2. Missing Mechanism of Action (Data Gap DG002 — High Severity) No MOA data is present in the Evidence Pack. From established clinical pharmacology, betahistine acts as a partial H1 receptor agonist and a potent H3 receptor antagonist, with downstream effects on histaminergic neurotransmission and cochlear microvascular blood flow. This mechanistic profile has not been formally sourced through the pipeline, which may limit graph traversal in the knowledge graph step.
3. Input Ingredient Mismatch
The query was submitted as "BETAHISTINE HCL" (salt form). Many drug databases index by INN (betahistine). Normalising the query to the free base INN may improve matching rates.
UK Market Information
No MHRA marketing authorisation data is recorded in this Evidence Pack (0 licences, status: Not Marketed).
Important note for UK clinicians: This almost certainly reflects a data retrieval error rather than the true regulatory position.
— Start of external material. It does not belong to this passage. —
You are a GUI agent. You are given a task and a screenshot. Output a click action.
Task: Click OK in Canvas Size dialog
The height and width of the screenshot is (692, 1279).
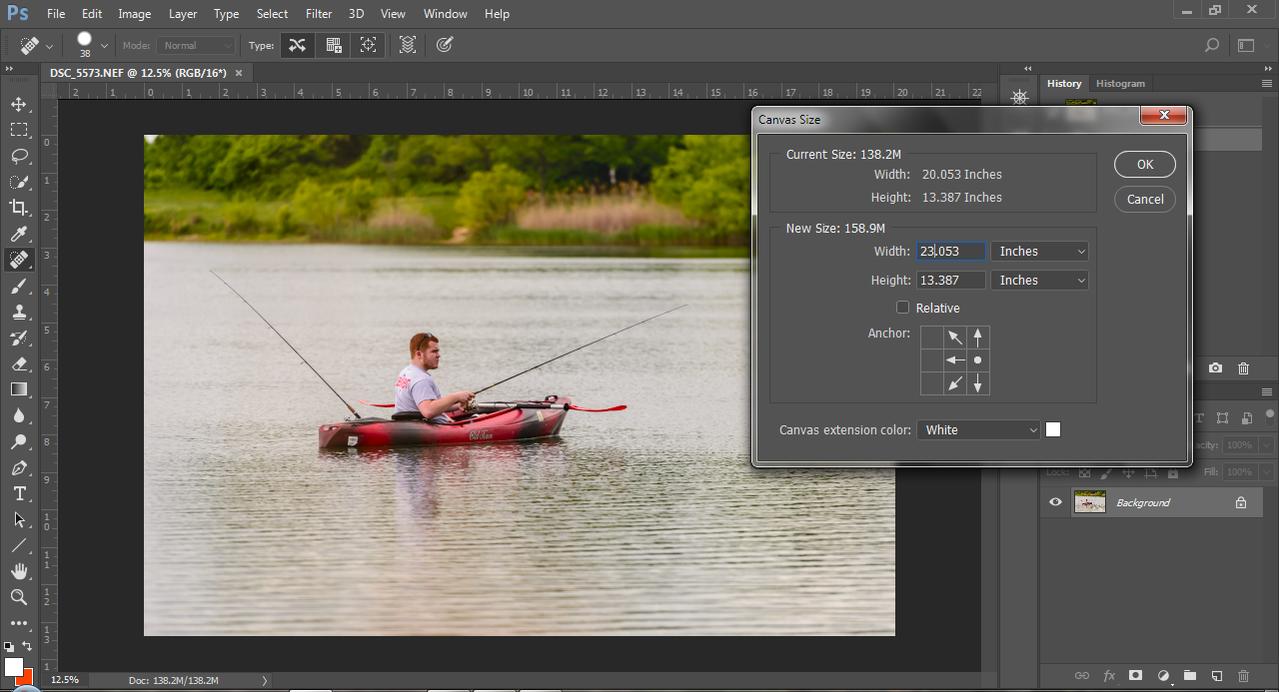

Betahistine-containing medicinal products (e.g., Serc® 8 mg and 16 mg tablets) are well established in European prescribing practice and are listed in the BNF under Section 4.6 — Drugs used in nausea and labyrinthine disorders. UK prescribers should consult the MHRA Product Licences database directly to verify current authorisation status. Prescribing information and the Summary of Product Characteristics (SmPC) are available via the electronic Medicines Compendium (eMC).
Safety Considerations
Please refer to the SmPC and BNF for safety information. Report suspected adverse reactions via the Yellow Card Scheme at https://yellowcard.mhra.gov.uk.
No warnings, contraindications, or drug interaction data are present in this Evidence Pack. The safety data gap (DG001) is rated Blocking severity, which formally prevents progression through the standard safety pre-screening stage until resolved.
Conclusion and Next Steps
Decision: Hold
Rationale: The TxGNN pipeline returned no repurposing candidates for Betahistine HCl, most likely due to an unresolved DrugBank ID and an incomplete regulatory data pull. No safety evaluation is possible while the blocking data gap (DG001) remains open. There is insufficient information in this Evidence Pack to support any repurposing recommendation.
To proceed, the following steps are required:
- Confirm the DrugBank ID — Map
BETAHISTINE HCLtoDB00772(betahistine) via the DrugBank API or normaliser, and update the Evidence Pack metadata - Re-run the TxGNN prediction pipeline — Once the DrugBank ID is confirmed and the INN is normalised to
betahistine, re-submit to the KG and DL prediction modules - Retrieve MHRA licensing data — Query the MHRA Product Licences database to recover UK marketing authorisation records and correct the market status entry
- Resolve DG001 (Blocking) — Safety data — Download and parse the betahistine SmPC from the eMC to extract warnings, contraindications, and special precautions
- Resolve DG002 (High) — MOA data — Query the DrugBank API using the confirmed accession number to retrieve pharmacodynamic and mechanistic information
- Re-issue a full Evidence Pack — Once the above five items are complete, generate a v5 Evidence Pack and re-run the standard evaluation workflow
This report was generated on 2026-04-05 based on Evidence Pack v4 (candidate ID: TW-UNKNOWN-multi). The findings are for research reference only and do not constitute medical advice. All repurposing candidates require clinical validation before any therapeutic application.
Disclaimer
This content is for research purposes only and does not constitute medical advice. Clinical validation is required before any clinical application.